### Study questions
A. Transcribe the stretch of the passage on the Athletics' planned Las Vegas ballpark from "The Athletics opened" through "will be essential.".
B. Continue the passage on the Athletics' planned Las Vegas ballpark, picking up after its final sentence.

### Supplied passage
────────────────

The Athletics opened their 2025 season last month in the team’s temporary home at Sutter Health Park in Sacramento, California. The A’s are planning to play there for the next three years before settling on the Strip for the 2028 season.
Last week, the Clark County Commission approved the creation of a sports and entertainment improvement district around the new ballpark to raise millions of dollars for the bonds the county and state will use to raise the public funding portion of the ballpark, which could be up to $380 million. The public funding was approved by the state legislature in 2023.
The MLB season is a long one, 162 games played over six months. Ticket prices, the quality of the stadium experience and the Athletics’ success on the field will figure into how baseball in Vegas plays out. But attracting both locals and Vegas visitors to the ballpark will be essential.
And will there be a saturation point for pro sports experiences in Las Vegas? Will fewer fans attend VGK games in favor of Athletics or even NBA games in the future?

────────────────

### Information shown
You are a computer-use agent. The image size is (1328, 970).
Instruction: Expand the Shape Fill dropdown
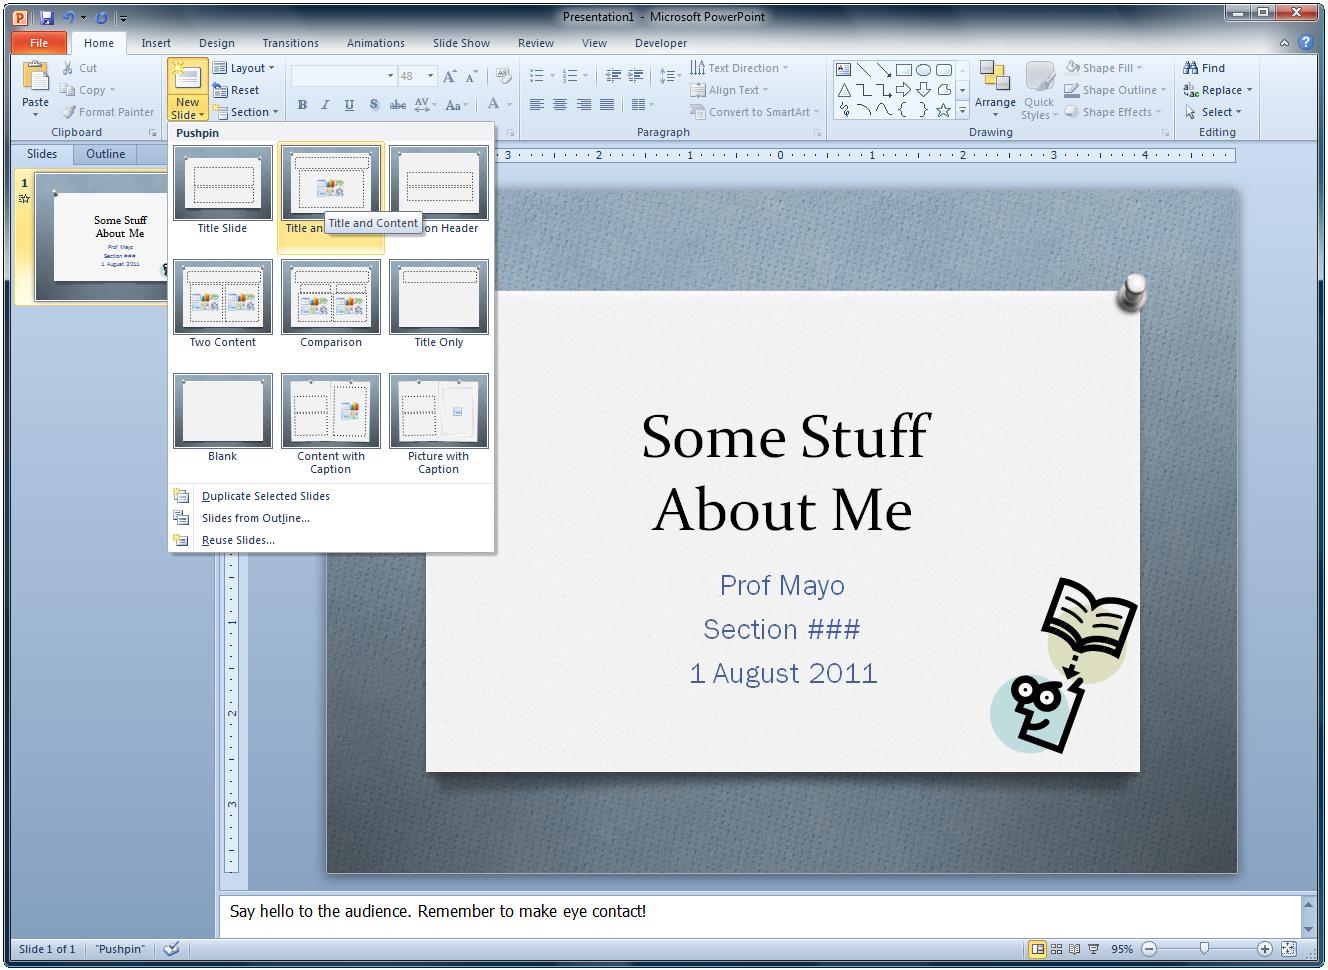[1137, 67]
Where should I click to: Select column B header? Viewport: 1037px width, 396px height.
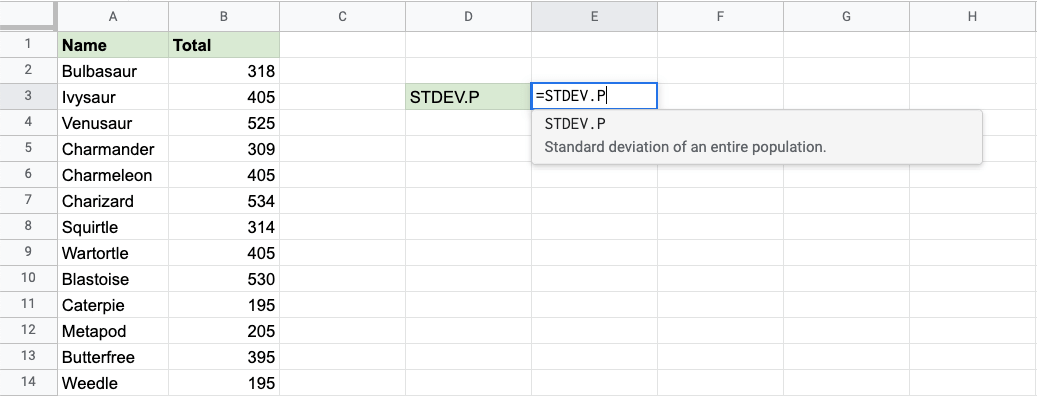pos(224,17)
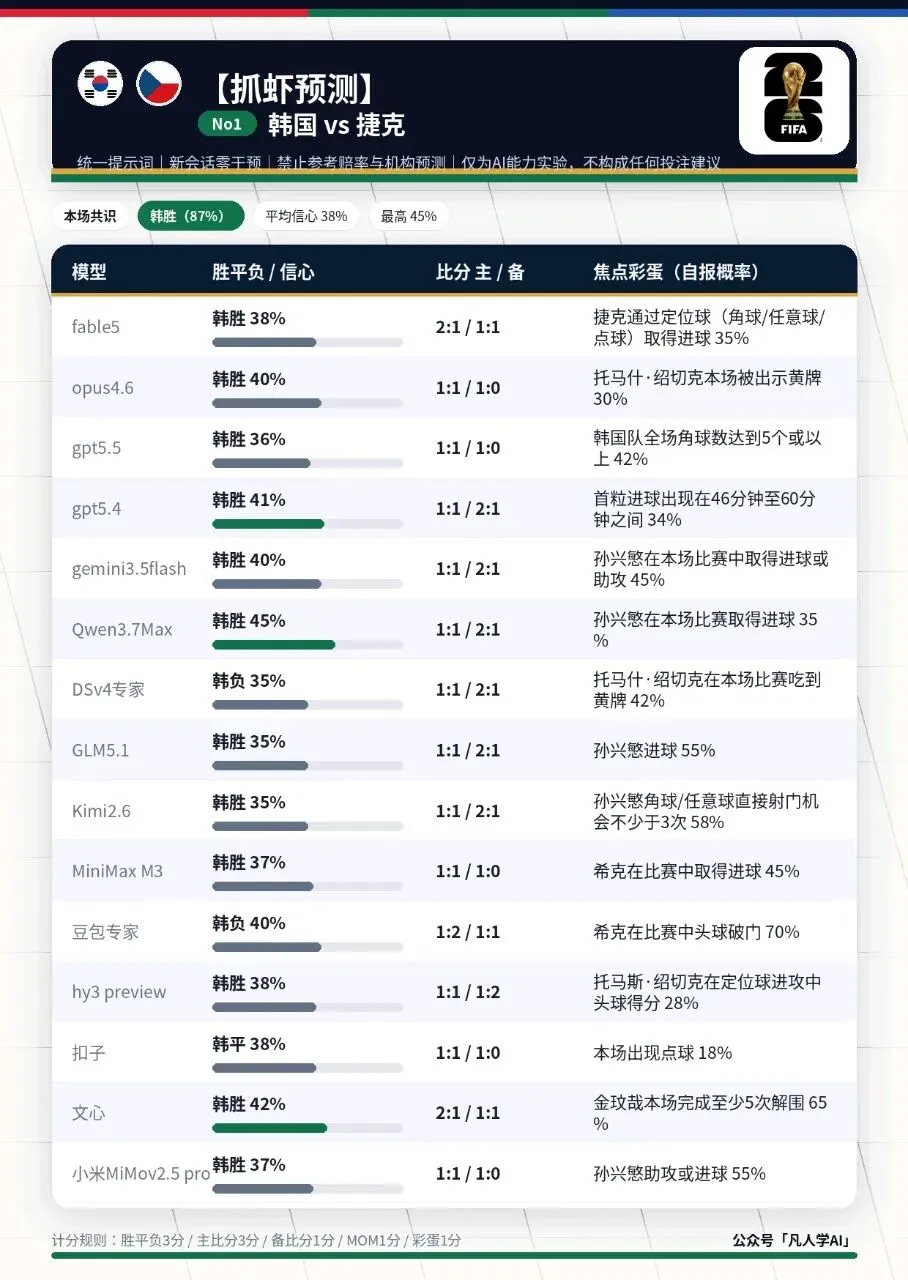Click the 文心 confidence progress bar
The height and width of the screenshot is (1280, 908).
pyautogui.click(x=308, y=1128)
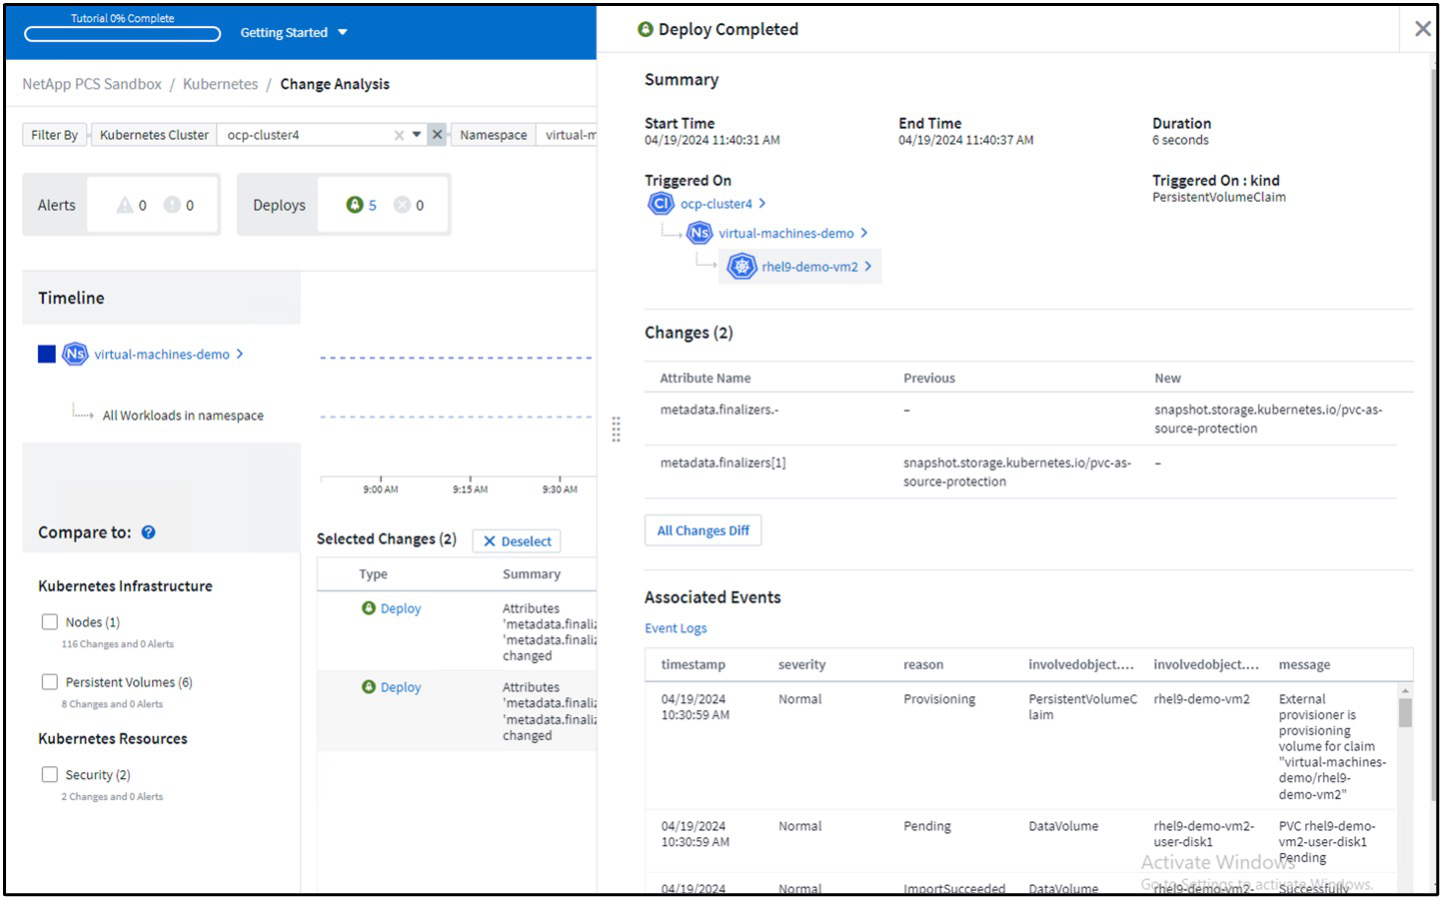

────────────────

### Task responses
A.
The Athletics opened their 2025 season last month in the team’s temporary home at Sutter Health Park in Sacramento, California. The A’s are planning to play there for the next three years before settling on the Strip for the 2028 season.
Last week, the Clark County Commission approved the creation of a sports and entertainment improvement district around the new ballpark to raise millions of dollars for the bonds the county and state will use to raise the public funding portion of the ballpark, which could be up to $380 million. The public funding was approved by the state legislature in 2023.
The MLB season is a long one, 162 games played over six months. Ticket prices, the quality of the stadium experience and the Athletics’ success on the field will figure into how baseball in Vegas plays out. But attracting both locals and Vegas visitors to the ballpark will be essential.

B.
“We don’t have the answers, but at the end of the day, we’re building these things to fill them up,” Woods says. “There’s a different dynamic with different teams. The economics are different between Allegiant and T-Mobile.
“It will be interesting to see if pro basketball and baseball ... how much economic support they have from out of town. Both play a lot of games, so I’ll be curious to see how that pans out.”
Oak View Group originally earmarked a site south of the Strip at Blue Diamond Road for its $10 billion arena and resort project, but has moved away from that location. Officials have stated the project will not require public money. In contrast, the LVXP project has a notable site—close to the Las Vegas Convention Center and Fontainebleau resort—but has not released information about financing.
NBA officials have not confirmed plans for expansion, although the recent lucrative sale of the Boston Celtics for $6.1 billion seems like a powerful motivating force for the league to do so.
Las Vegas may not need either arena project to host an NBA team. T-Mobile Arena was built to pro basketball specifications, and last year, Golden Knights owner Bill Foley said he’d be interested in renovating the arena to attract a basketball team. (MGM Resorts International operates T-Mobile and company officials declined to comment for this story.)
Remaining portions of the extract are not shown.